One of the most thrilling young baritones around.

Unlike Die schöne Müllerin and Winterreise Schubert’s Schwanengesang is not a song-cycle. It lacks a narrative thread. Thematically and musically they still have much in common but we don’t know if Schubert ever intended the songs to be performed as a unity. When they were published early in 1829 Schubert had been dead for some months and Tobias Haslinger, the first publisher, named the collection Schwanengesang (Swan Song) presumably to stress the fact that these were the last fruits of the composer’s genius.

The sequence consists of seven settings of poems by Rellstab, six of poems by Heine and as an encore
Read more Seidl’s Taubenpost, allotted an individual number by Deutsch for his catalogue and supposed to be the very last song Schubert wrote. This has for long been the established order when Schwanengesang has been performed in recital or on record.

Now, here comes rising baritone star Thomas Oliemans, partnered by the ever reliable and inspirational Malcolm Martineau with his version, and this is a version with a difference. In the middle of the ‘cycle’, between the Rellstab and Heine groups, Oliemans has inserted four songs to poems by Schulze. The liner-notes, a conversation between Oliemans and Calmer Roos, puzzlingly say not a world about this amendment. The Seidl songs are all late Schubert and I can only guess the theoretical background: Maybe if Schubert had lived a little longer he might have considered a cycle after all and since Müllerin consists of twenty songs and Winterreise twenty-four, he would have wished the new cycle to be about the same duration. Rummaging through his latest production of songs he would have found the Seidl songs and said. ‘Exactly what I need! There is a lack of tension leading over to Der Atlas, and this should be the true climax of the cycle.’

If that was the reason for improving the cycle I think it was a brilliant one. The four new songs are among the finest – and darkest – of Schubert’s late songs and they fit admirably into Schwanengesang, not as ‘fillers’ but as an integrated part of the whole, providing even more drama and darkness.

A while ago I wrote that Thomas Oliemans seems to be the best Francophone baritone since Gérard Souzay. Souzay was a great interpreter of the central German repertoire. Being an excellent linguist he could handle the language idiomatically and Oliemans, being Dutch, is even closer. Like Souzay it’s not just a question of pronouncing the words but understanding them and conveying their underlying meaning to the listener.

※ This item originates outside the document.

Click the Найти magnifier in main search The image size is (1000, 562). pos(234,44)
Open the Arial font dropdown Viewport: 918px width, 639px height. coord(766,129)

His first recital with mélodies by Fauré and Poulenc made me exclaim towards the end of the review: ‘I am convinced that this is a Lieder and Mélodies artist of rare talent’ and then award the disc a Recording Of The Month header plus, some months later, including the disc in my selected Recordings Of The Year. Expectations were high when I put the new disc in the CD-player. I wasn’t disappointed.

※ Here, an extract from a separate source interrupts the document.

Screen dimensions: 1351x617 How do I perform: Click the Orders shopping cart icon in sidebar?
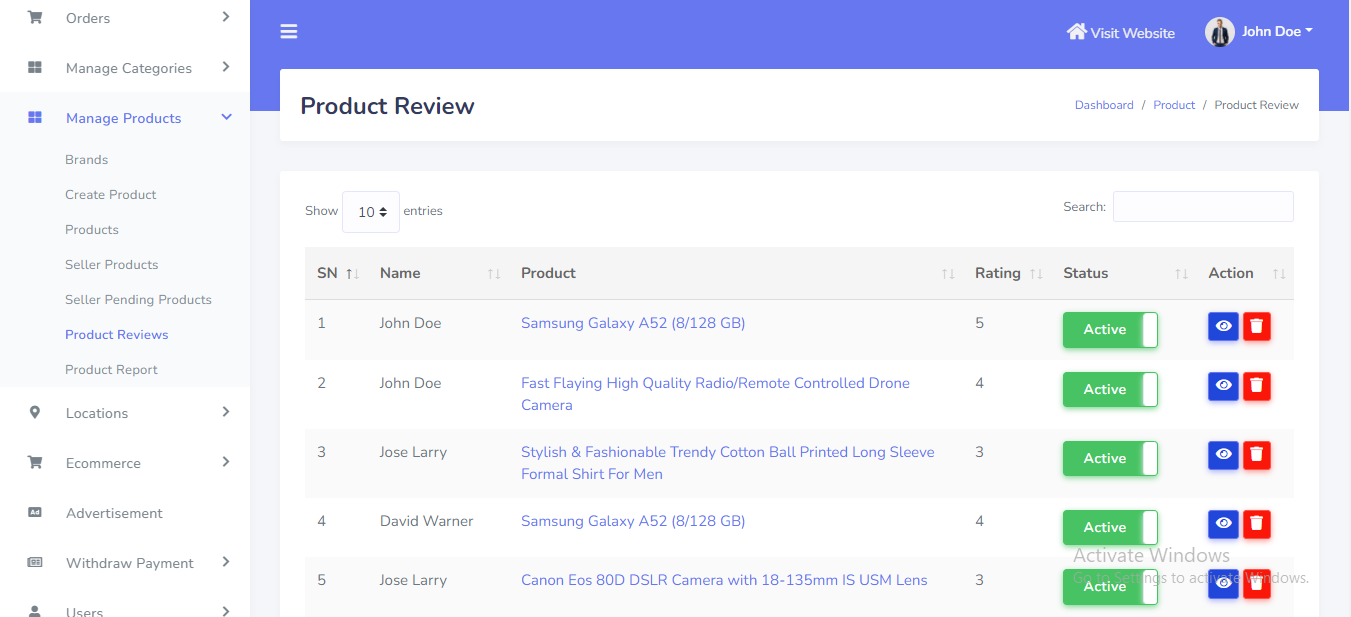(x=35, y=18)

He makes each and every one of these delectable songs come alive, makes me listen anew to music I thought I knew inside out and find new details, new insights. He doesn’t impress through staggering exclamations and hairpin diminuendos – even if he has the capacity for both. As I jotted down about Kriegers Ahnung: ‘The intensity expressed both in decibels and finely graded nuances.’ One notices the ebb and flow of Frühlingssehnsucht, the simplicity of Ständchen and the withdrawn character of In der Ferne, where in the last stanza he colours the tone lighter and thinner but with dramatic intensity up to the last thundering chord.

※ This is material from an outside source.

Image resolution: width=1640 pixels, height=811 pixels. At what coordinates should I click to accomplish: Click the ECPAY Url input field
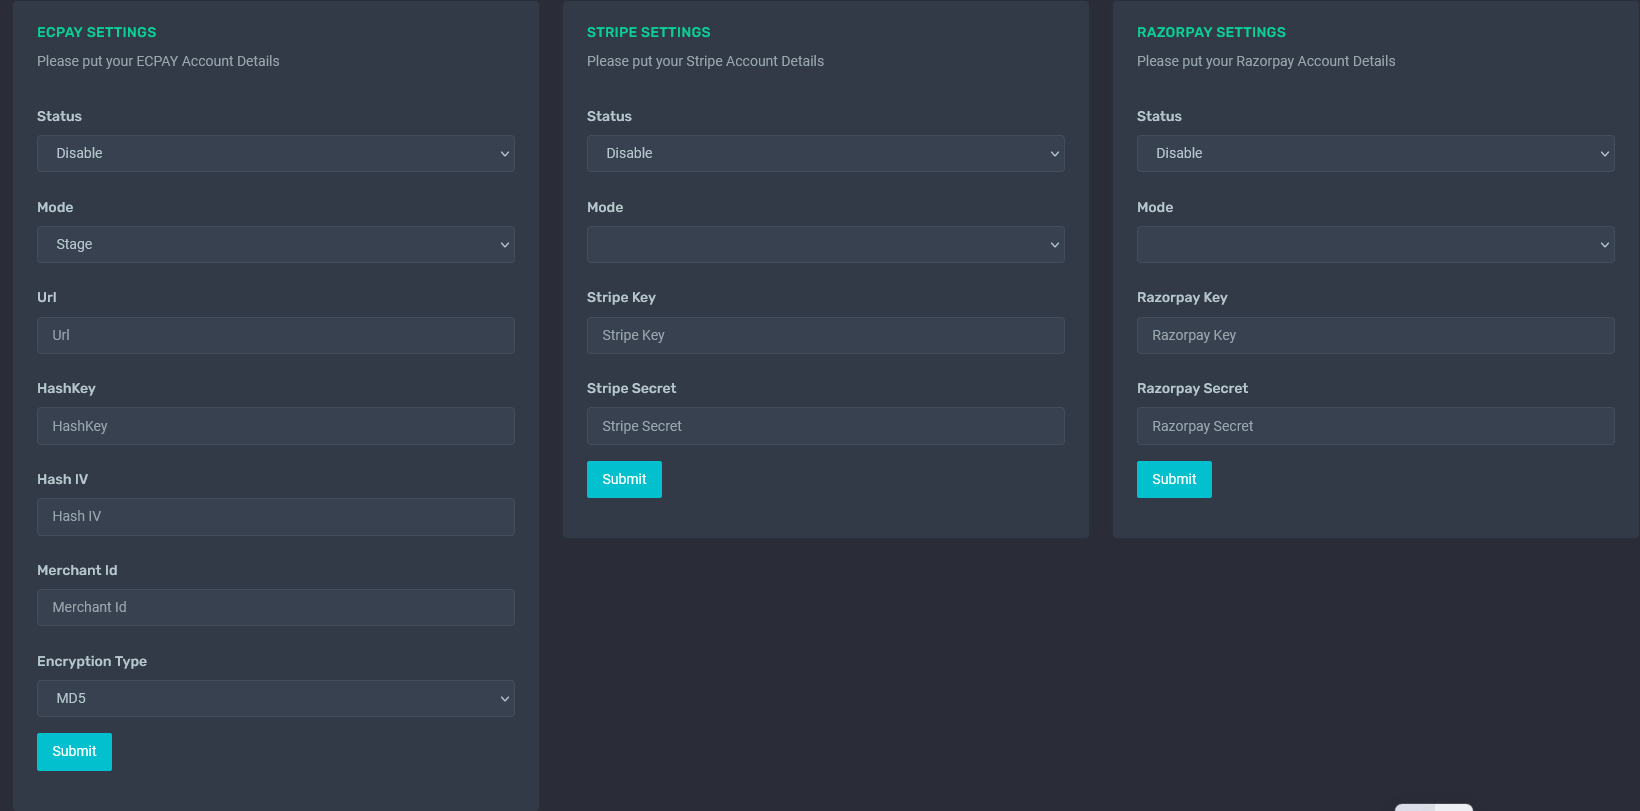[x=275, y=335]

Abschied is on the surface a jolly song, but in reality it is a man who tries to keep smiling while saying a painful farewell. The darker undercurrents come well to the fore in Oliemans’ reading.

The four Schulze settings, well known on their own, stand out as even more masterly in this surrounding. About Im Walde I wrote: ‘Marvellous reading! Worthy to stand beside Fischer-Dieskau!’ Regular readers may know that I am an inveterate admirer of the latter who, incidentally, was one of Oliemans’ teachers. Der Atlas, always the apex of Schwanengesang, also gets a magnificent interpretation. Then there is a lot of hushed intimacy in some of the following Heine songs, only to grab the listener by the throat in the frightening Der Doppelgänger with a tremendous build-up and the voice filled with pain. Die Taubenpost is a winning postlude.

By this issue Thomas Oliemans confirms the great impression he made with his previous recital. There is also a Winterreise that I haven’t heard. He is now one of the most thrilling young baritones around.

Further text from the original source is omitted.